_Passage shown_:
◆ ◆ ◆ ◆ ◆ ◆ ◆
Yes, the U.S. overthrew Saddam Hussein, but it also destroyed the nation's infrastructure and tore asunder the societal fabric. By disbanding the entire Iraqi military and bureaucracy, and supporting a sectarian Shia government, the U.S. created a power vacuum -- a space for ISIS to seize power. ISIS currently controls a huge swath of Iraq, some 13,000 square miles, and wreaks havoc on the predominantly Shia'a population by carrying out ethnic cleansing, taking women as slaves, beheading children, and displacing entire communities.
Libya is a similarly tragic tale. When the peaceful protests against Muammar Gaddafi were met with government violence, an armed rebellion emerged that called for military help from the West. With NATO's help in this "humanitarian intervention," Gaddafi was overthrown in October 2011. A summary of the intervention in the prestigious journal Foreign Affairs concluded: "By any measure, NATO succeeded in Libya. It saved tens of thousands of lives from almost certain destruction. It conducted an air campaign of unparalleled precision, which, although not perfect, greatly minimized collateral damage. It enabled the Libyan opposition to overthrow one of the world's longest-ruling dictators. And it accomplished all of this without a single allied casualty and at a cost -- $1.1 billion for the United States and several billion dollars overall -- that was a fraction of that spent on previous interventions in the Balkans, Afghanistan, and Iraq."
Today, Libya is considered a "failed state" run by extremist militias and two opposing governments vying for power. Ex-rebel commanders, former exiles, Islamists, tribal leaders are all fighting for control, leaving no authoritative government or legitimate institutions.
Before the "liberation," Libya was the richest country in Africa. It provided all Libyans with free healthcare and education. Today Libyans have almost no functioning public services, with daily blackouts and water shortages.
◆ ◆ ◆ ◆ ◆ ◆ ◆
_Given data_:
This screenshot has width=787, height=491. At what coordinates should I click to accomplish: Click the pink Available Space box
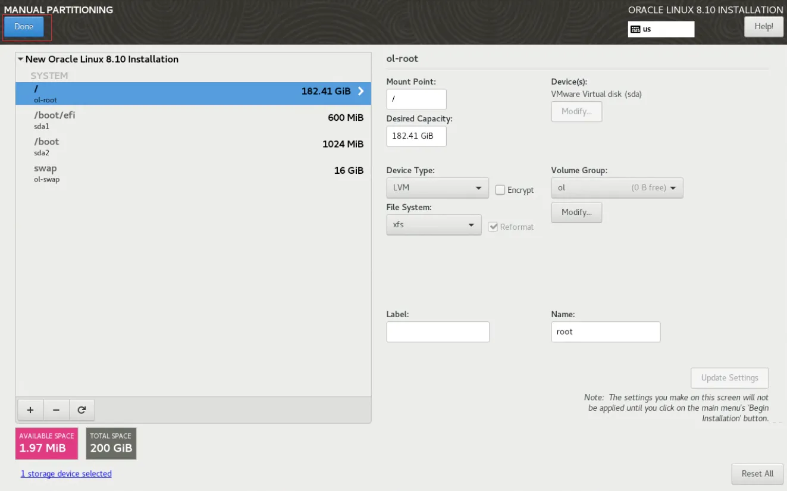click(x=46, y=443)
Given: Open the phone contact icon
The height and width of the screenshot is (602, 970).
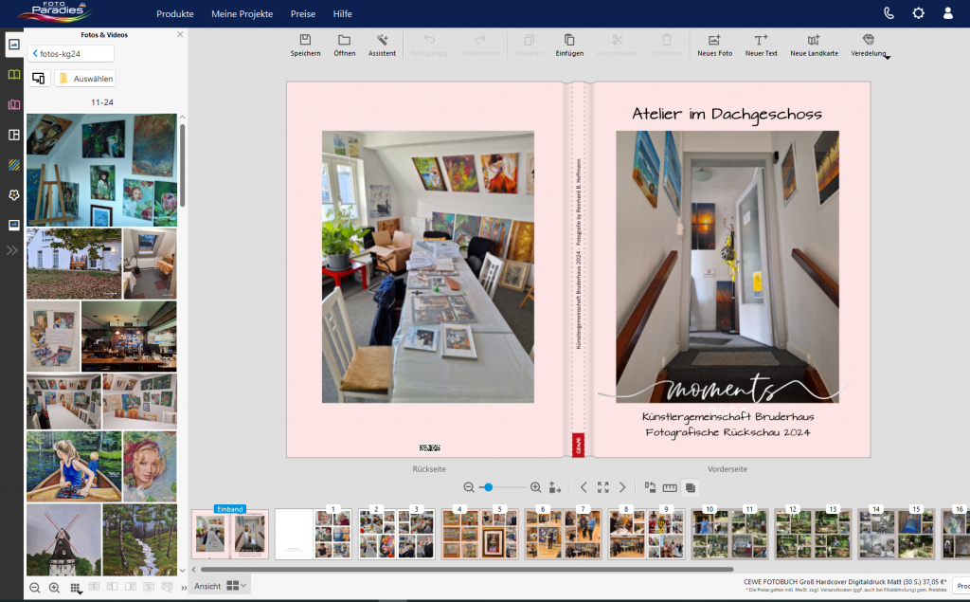Looking at the screenshot, I should click(x=889, y=13).
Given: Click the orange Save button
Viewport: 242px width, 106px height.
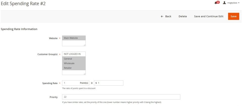Looking at the screenshot, I should point(233,16).
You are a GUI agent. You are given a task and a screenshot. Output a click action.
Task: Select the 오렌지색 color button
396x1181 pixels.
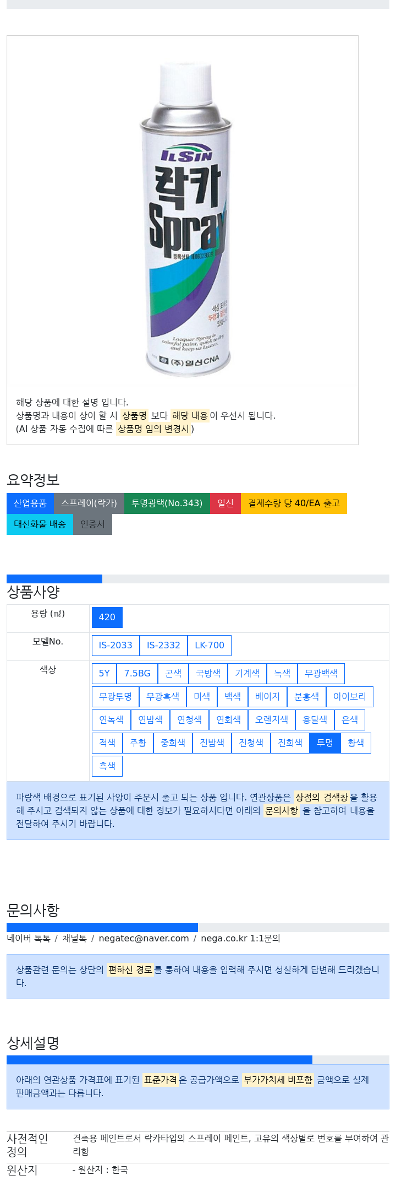pos(272,720)
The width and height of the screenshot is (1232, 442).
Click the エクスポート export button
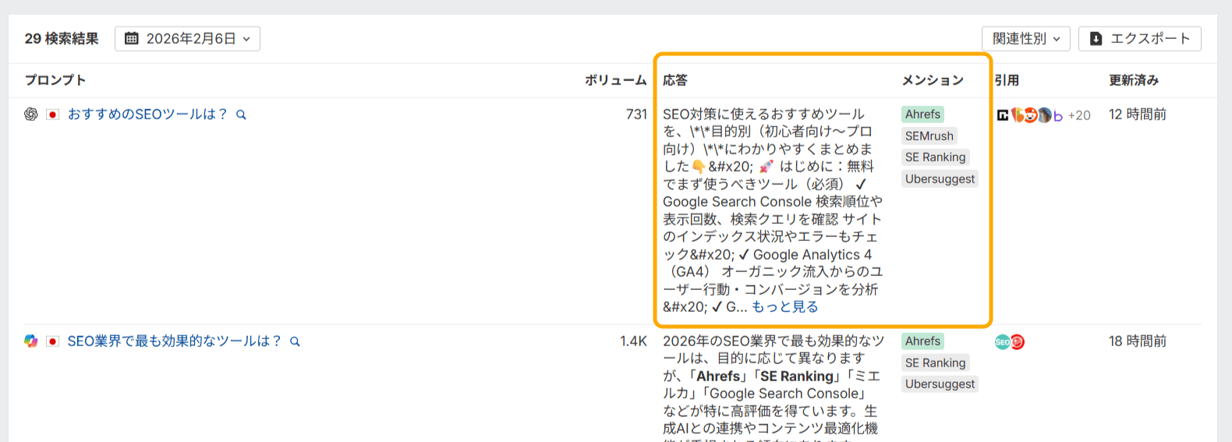[1139, 39]
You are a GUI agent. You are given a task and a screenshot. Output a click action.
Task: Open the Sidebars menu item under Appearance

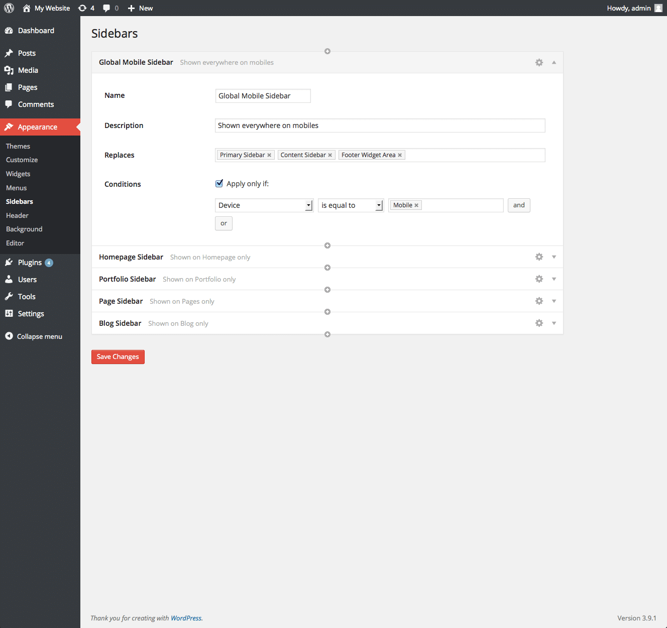coord(19,201)
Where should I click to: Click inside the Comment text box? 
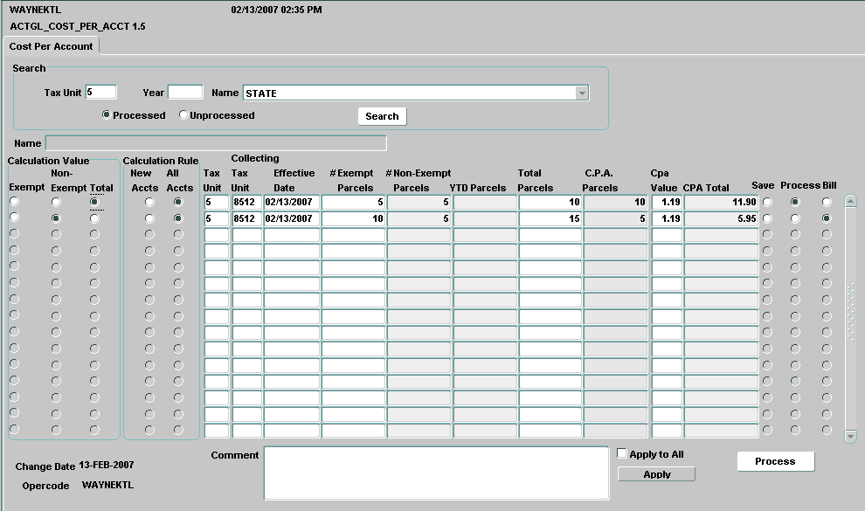[x=435, y=473]
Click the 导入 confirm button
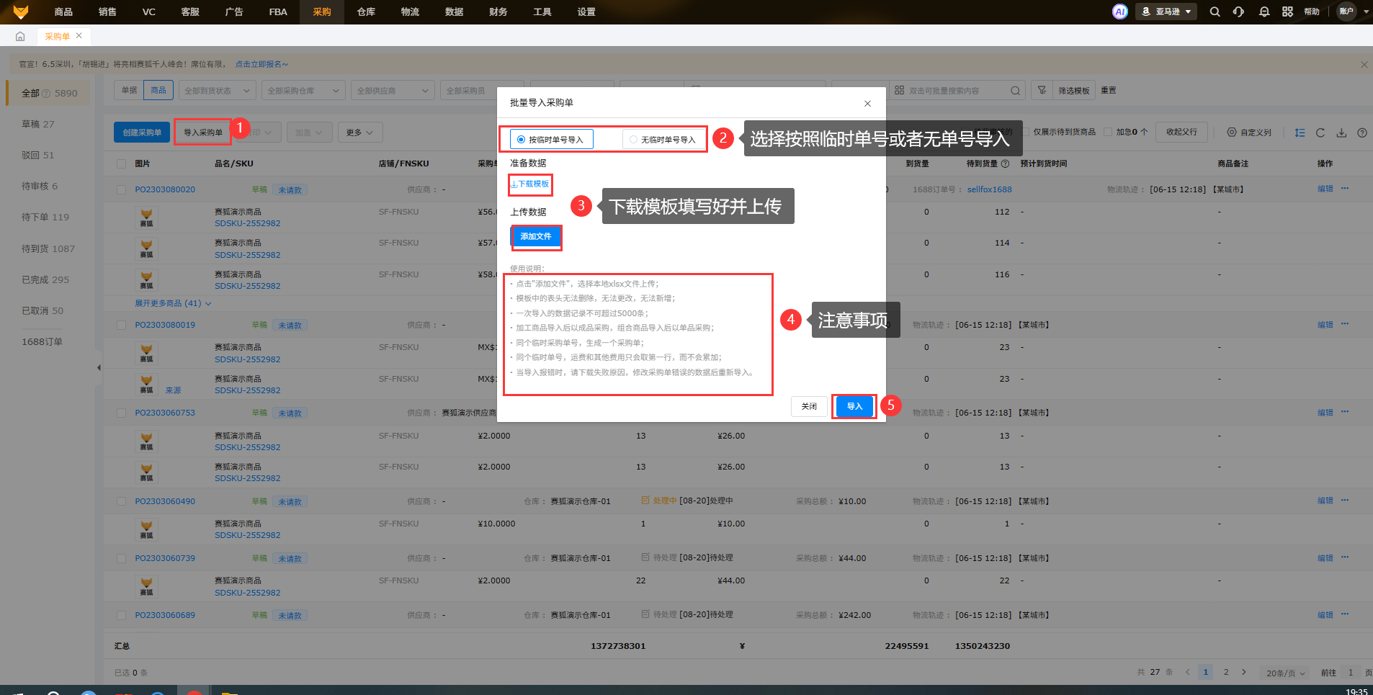Viewport: 1373px width, 695px height. click(854, 406)
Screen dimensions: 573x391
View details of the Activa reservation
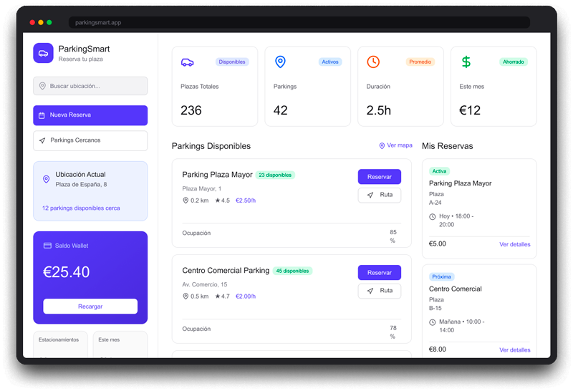[x=514, y=244]
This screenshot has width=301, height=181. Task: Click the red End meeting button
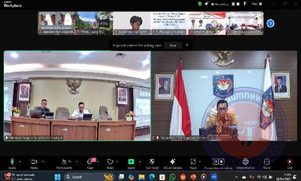(290, 162)
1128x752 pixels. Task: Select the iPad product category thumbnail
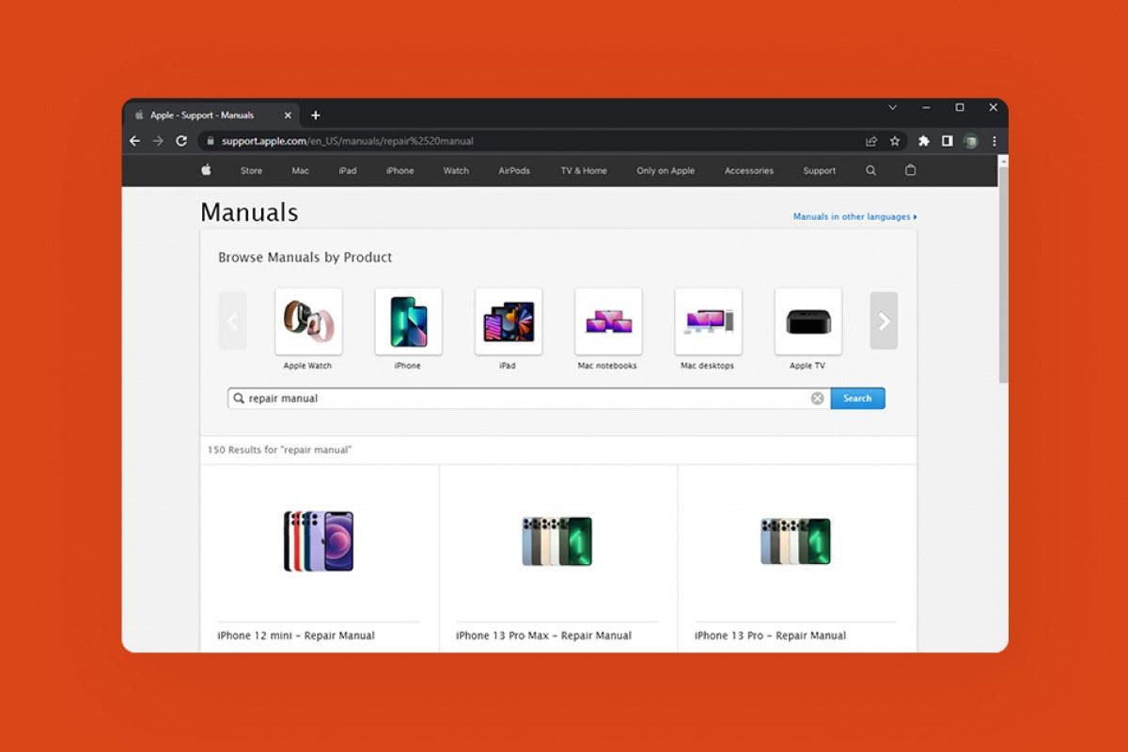coord(508,321)
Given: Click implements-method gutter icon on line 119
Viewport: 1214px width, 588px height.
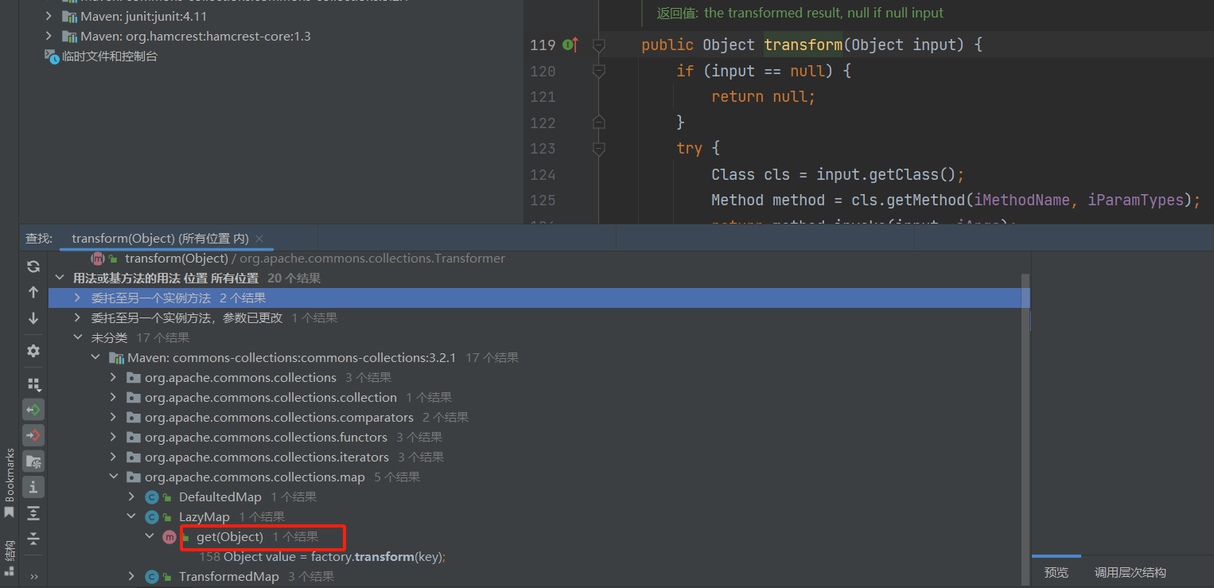Looking at the screenshot, I should (570, 45).
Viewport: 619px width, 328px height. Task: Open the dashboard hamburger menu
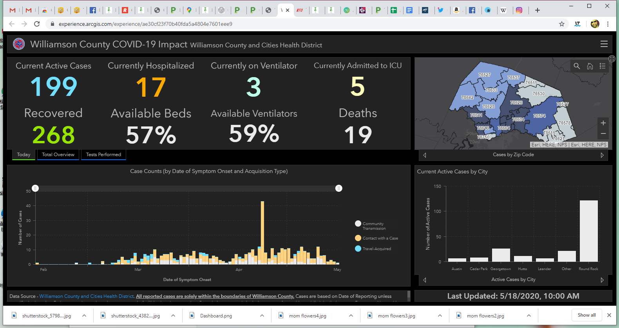(604, 44)
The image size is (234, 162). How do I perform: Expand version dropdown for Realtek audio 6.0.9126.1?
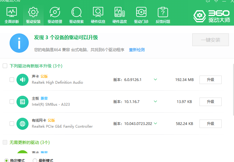pos(155,80)
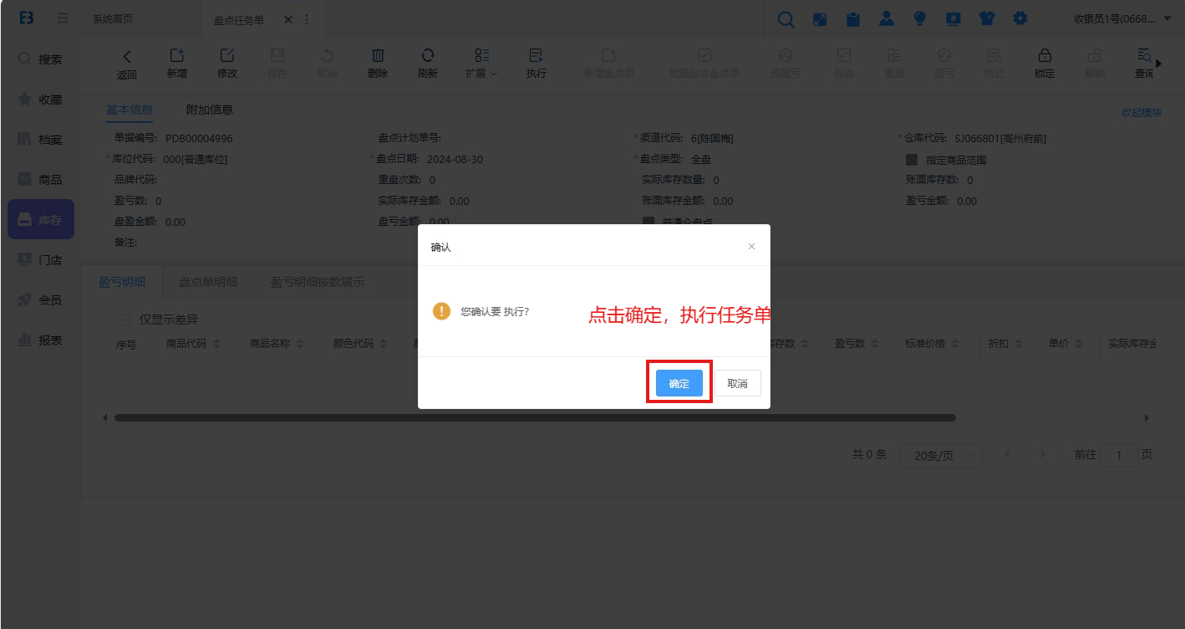Switch to the 盘点单明细 tab
This screenshot has height=629, width=1185.
[208, 282]
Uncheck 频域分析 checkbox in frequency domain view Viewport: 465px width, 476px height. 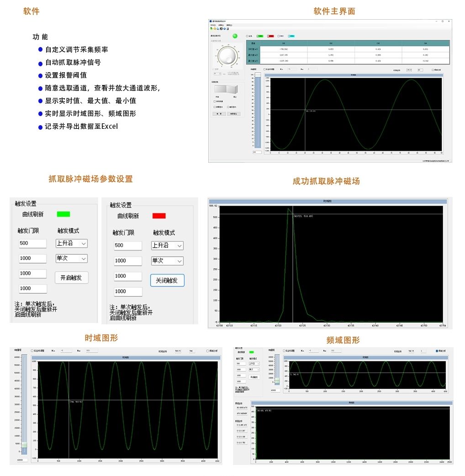pyautogui.click(x=437, y=351)
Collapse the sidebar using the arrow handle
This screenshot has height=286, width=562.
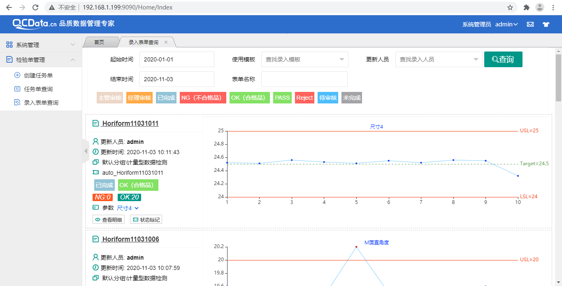pyautogui.click(x=86, y=151)
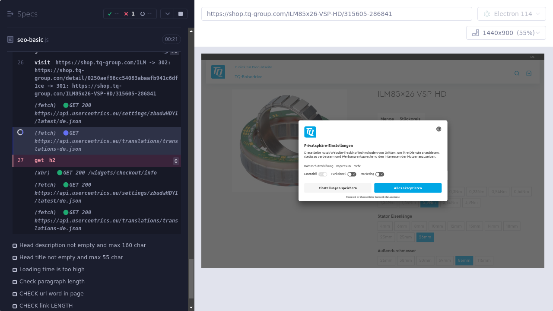This screenshot has height=311, width=553.
Task: Open the 1440x900 viewport size dropdown
Action: pyautogui.click(x=505, y=33)
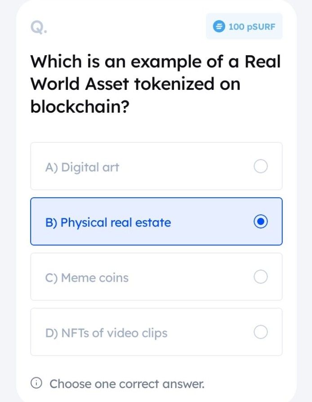Select the radio button for Meme coins
This screenshot has width=312, height=402.
261,277
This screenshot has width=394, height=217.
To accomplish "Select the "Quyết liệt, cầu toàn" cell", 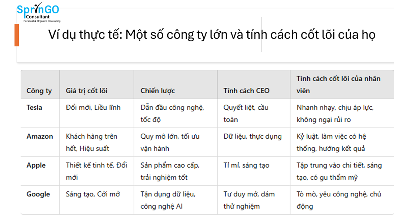I will 246,113.
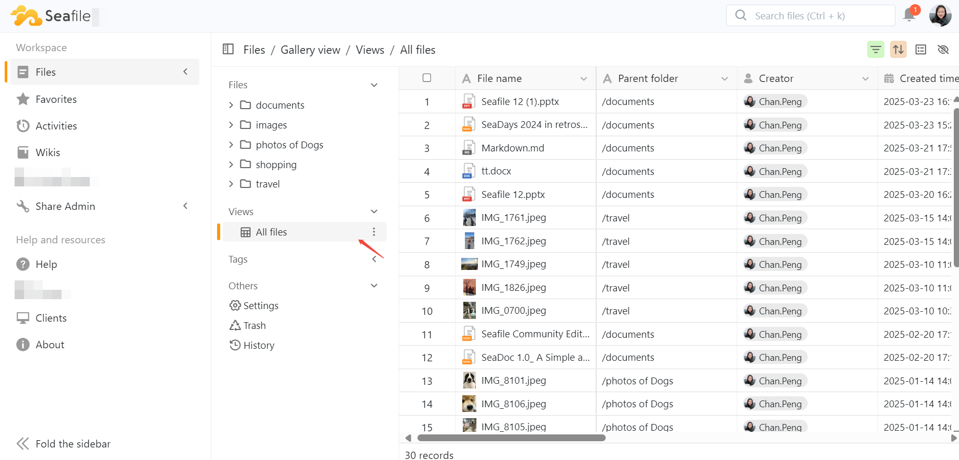Click the Gallery view breadcrumb link
Image resolution: width=959 pixels, height=460 pixels.
310,50
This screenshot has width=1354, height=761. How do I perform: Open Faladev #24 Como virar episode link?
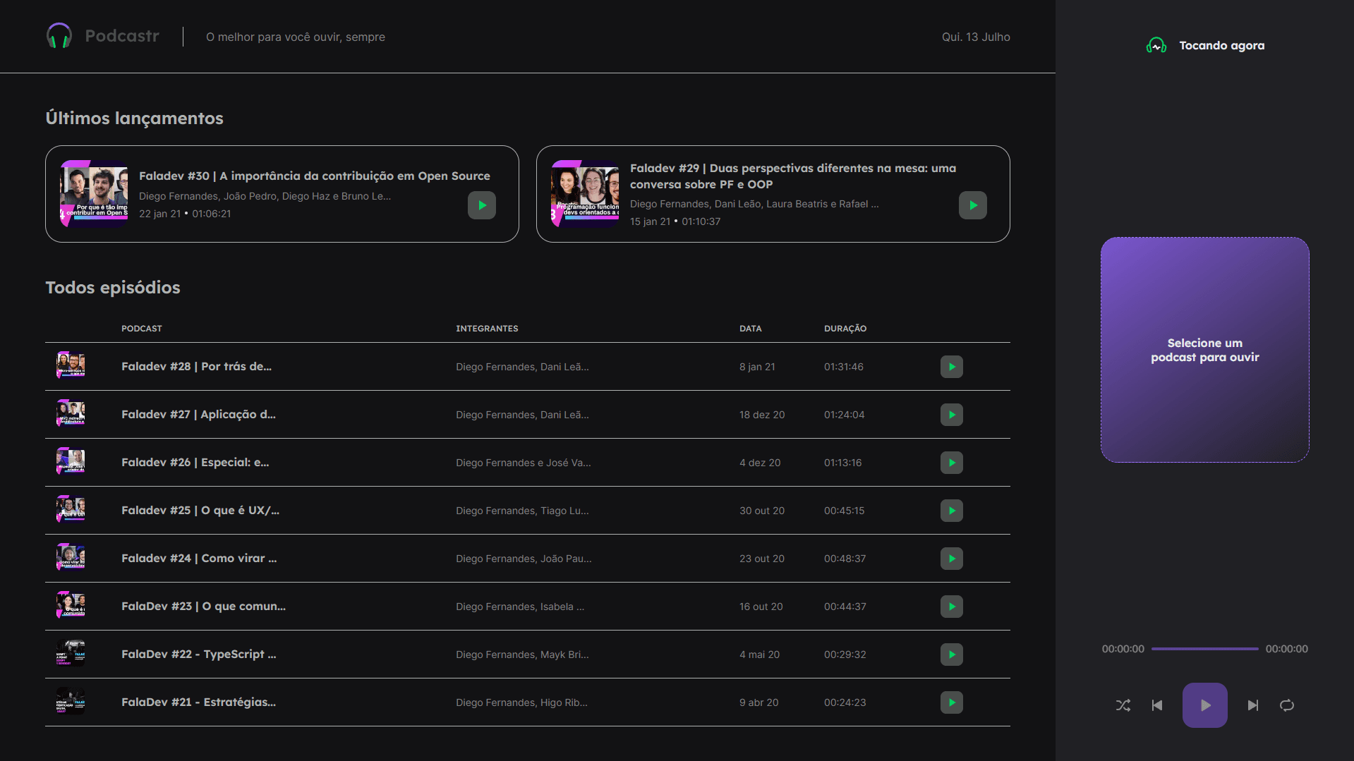(199, 559)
◆ ◆ ◆ ◆ ◆ ◆ ◆
_What is required_: In the passage on Iraq and Libya, how much did the Libya intervention cost the United States, according to the Foreign Affairs summary?

_Task result_: $1.1 billion